Why was WNV successful in achieving this? This virus has been isolated from an extremely wide range of arthropods and infects many animal and bird species. Moreover, it displays wide genetic variability [159]. Thus, with increasing numbers of aircraft daily filling the skies, the likelihood of WNV crossing the oceans was high. However, none of the Culex species-associated flaviviruses has become established across the islands in the Pacific although JEV and MVEV have been reported in the western Pacific region of Australasia. Birds tend to stay close to land masses flying northerly and southerly routes. Thus, as shipping and/or aircraft movements continue to increase, the risk of introduction of one or more of these Culex species-associated flaviviruses into Oceania, Europe or the Americas will increase. If one had to speculate which arbovirus is likely to be the first to escape its localised geographic region then Japanese encephalitis virus must be a prime candidate since it is genetically adaptable and its primary vector has now been detected in Greece, i.e., a Southern European region. One could argue that without pigs as an amplification host, JEV is unlikely to be a major threat outside Asia. However, the global pig industry has grown enormously in recent decades and wild pig populations are expanding in Europe, Scandinavia and the US. This increases the risk of JEV global emergence despite the fact that there is a JE vaccine. It remains to be seen whether or not the first detection of JEV genomic sequence in a human in Africa [112] reflects the early stages of JEV emergence in this country.

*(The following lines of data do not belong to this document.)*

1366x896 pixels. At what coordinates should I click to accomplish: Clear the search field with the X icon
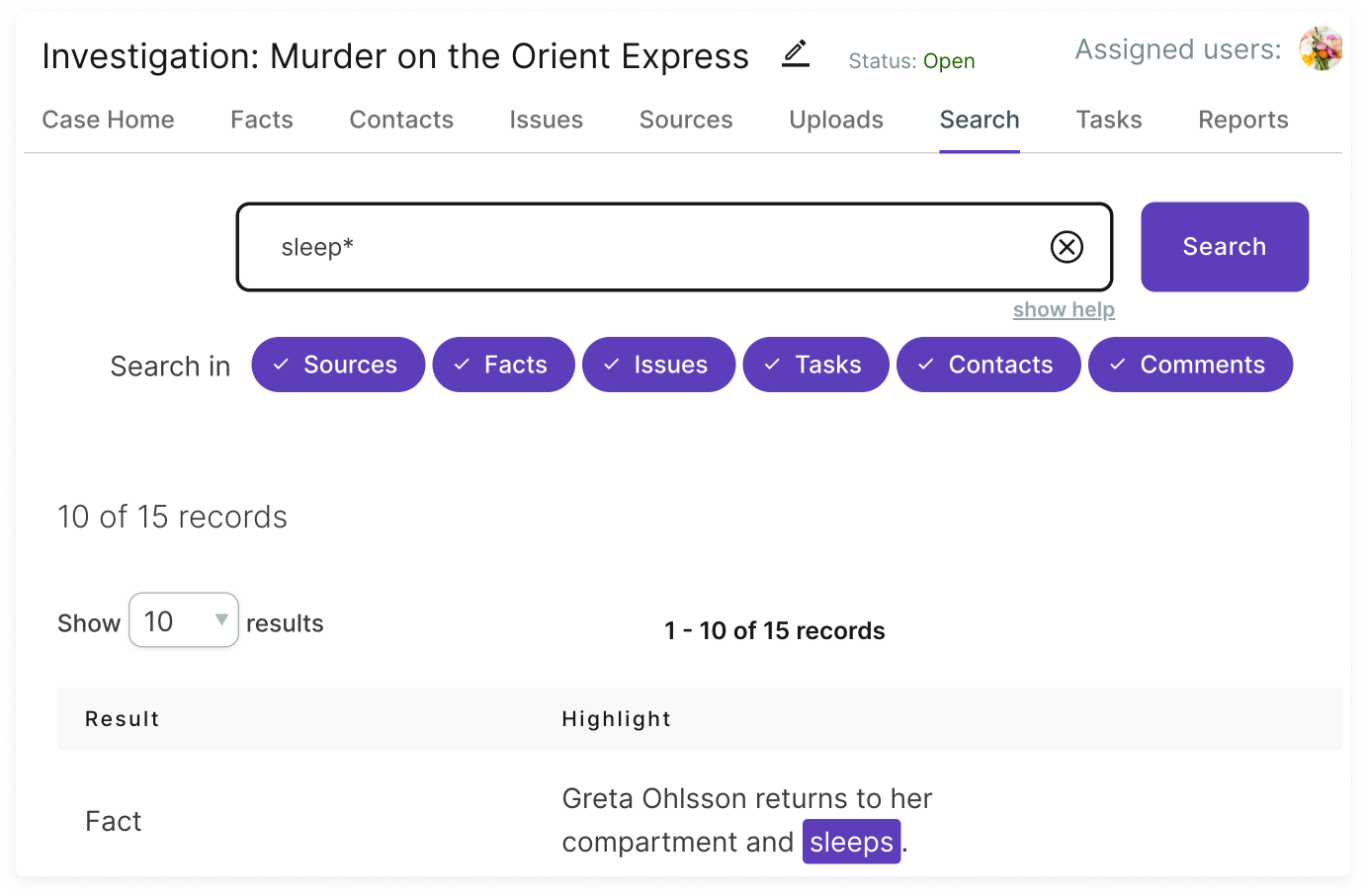1067,247
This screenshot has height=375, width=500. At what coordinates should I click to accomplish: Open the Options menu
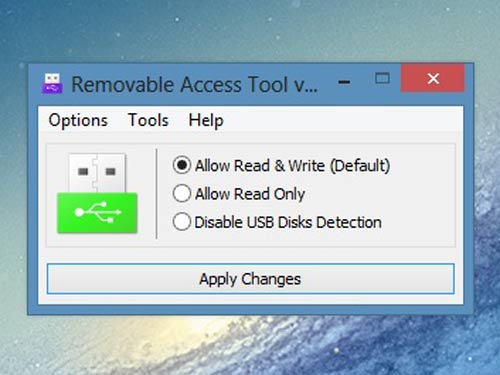78,120
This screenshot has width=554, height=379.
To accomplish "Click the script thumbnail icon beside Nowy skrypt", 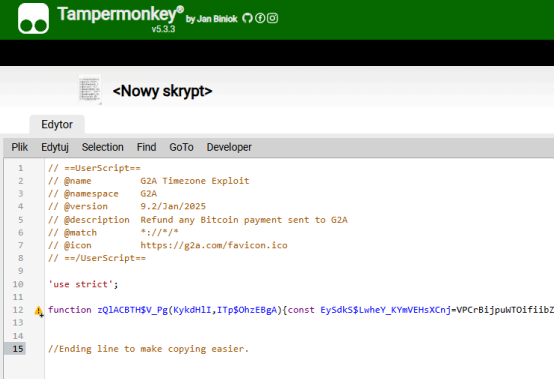I will tap(90, 89).
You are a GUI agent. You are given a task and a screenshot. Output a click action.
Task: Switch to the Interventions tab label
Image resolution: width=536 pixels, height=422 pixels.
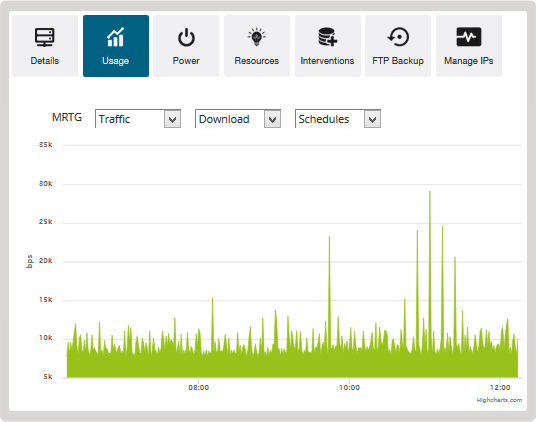point(327,61)
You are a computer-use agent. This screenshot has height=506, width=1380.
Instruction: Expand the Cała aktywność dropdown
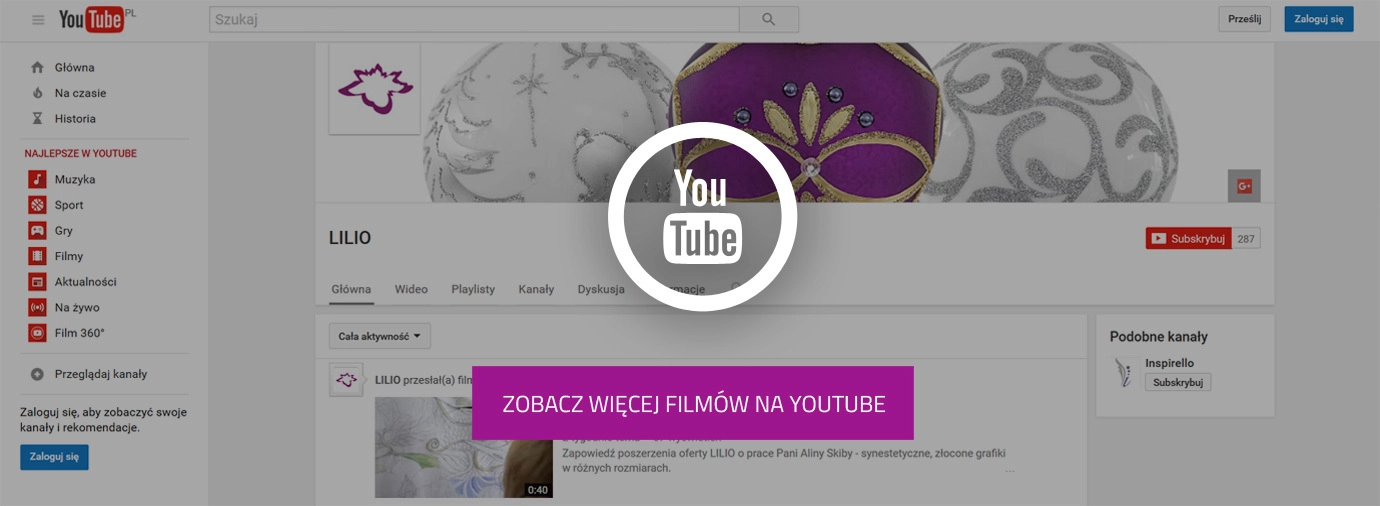tap(379, 337)
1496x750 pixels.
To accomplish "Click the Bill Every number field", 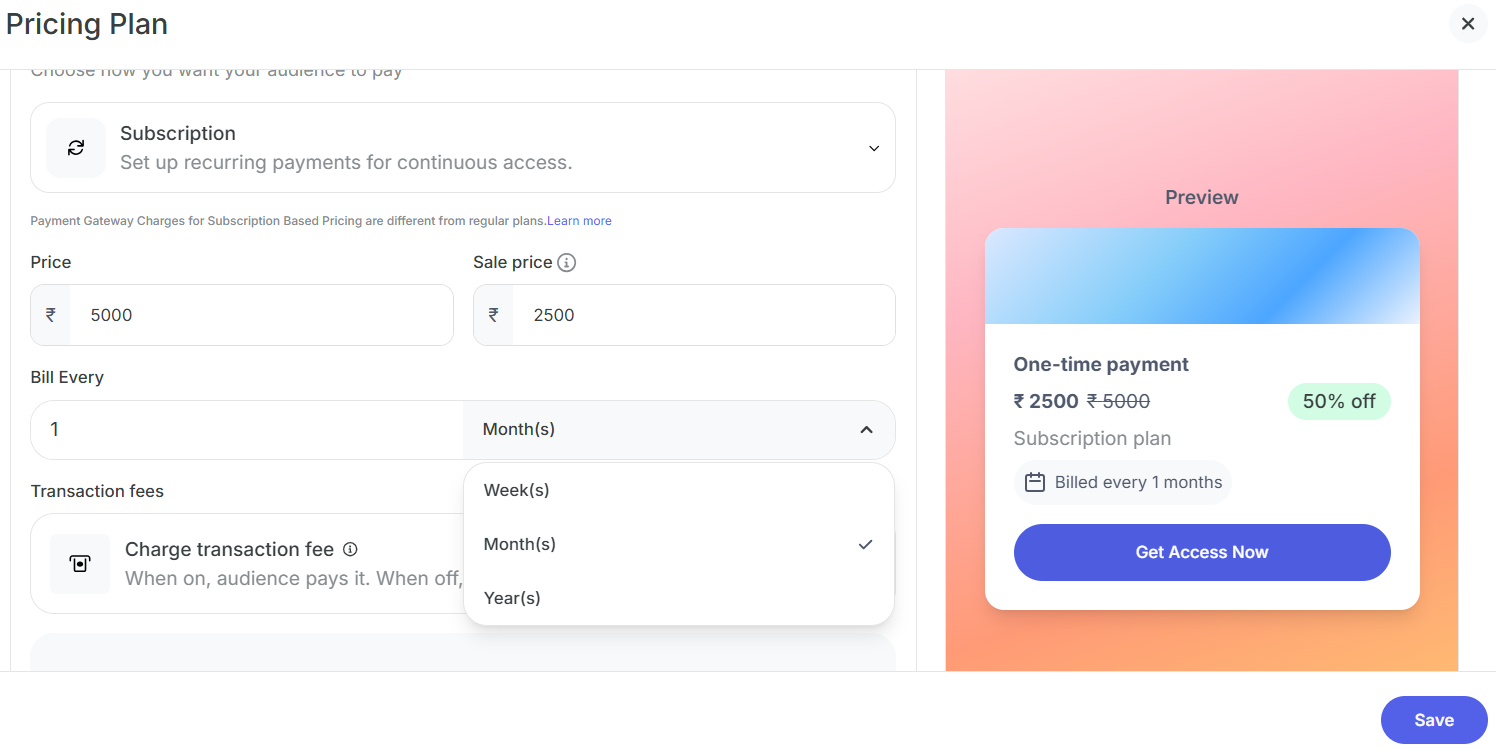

Finally, is there a perceived risk that YFV, RVFV, ONNV or SPOV could emerge and become globalised in the manner observed for DENV, CHIKV and ZIKV? Increasing urbanisation, transportation (particularly aircraft) and mosquito adaptation to the urban environment are major driving forces behind arbovirus emergence. Therefore, despite the current failure of these arboviruses to expand beyond their historical boundaries, it would be foolish to assume that one or more of these proven epidemic viruses will not “break out” in the future. Indeed, the recent outbreaks of yellow fever in Africa and South America look ominously threatening, particularly with the increasing domesticity of Ae aegypti and the global distribution of the likely secondary vector Ae albopictus.

We confined this review to mosquito-borne human pathogenic arboviruses that have generated the largest attention in terms of public health and research. We avoided discussing the possible impact of climate change which could have a long-term impact. Nevertheless, the driving forces to which we have referred virtually guarantee that arboviruses will continue to emerge and disperse globally. We must learn from history and be prepared to expect the unexpected!

Contribution of authors

EG drafted the manuscript and JP generated the phylogenetic trees and dating estimates. All co-authors provided input to the literature research, manuscript preparation, proofreading, illustrations and critical analysis of the submitted review.

Funding information

This study was partly funded under the EU FP7 Project PREDEMICS (grant agreement no. 278433) and the EU Horizon 2020 Project EVAg (grant agreement no. 653316). EG, JP, RC, and XDL are members of the EU programme of the European Union, ZIKAlliance.

Declaration of no conflict of interest

All authors have signed a declaration that they have read the manuscript and have no conflict of interest relating to the review.

Ethical statement

The historical and scientific contents of this review are based entirely on published scientific literature and have no implications relating to human or ethical standards.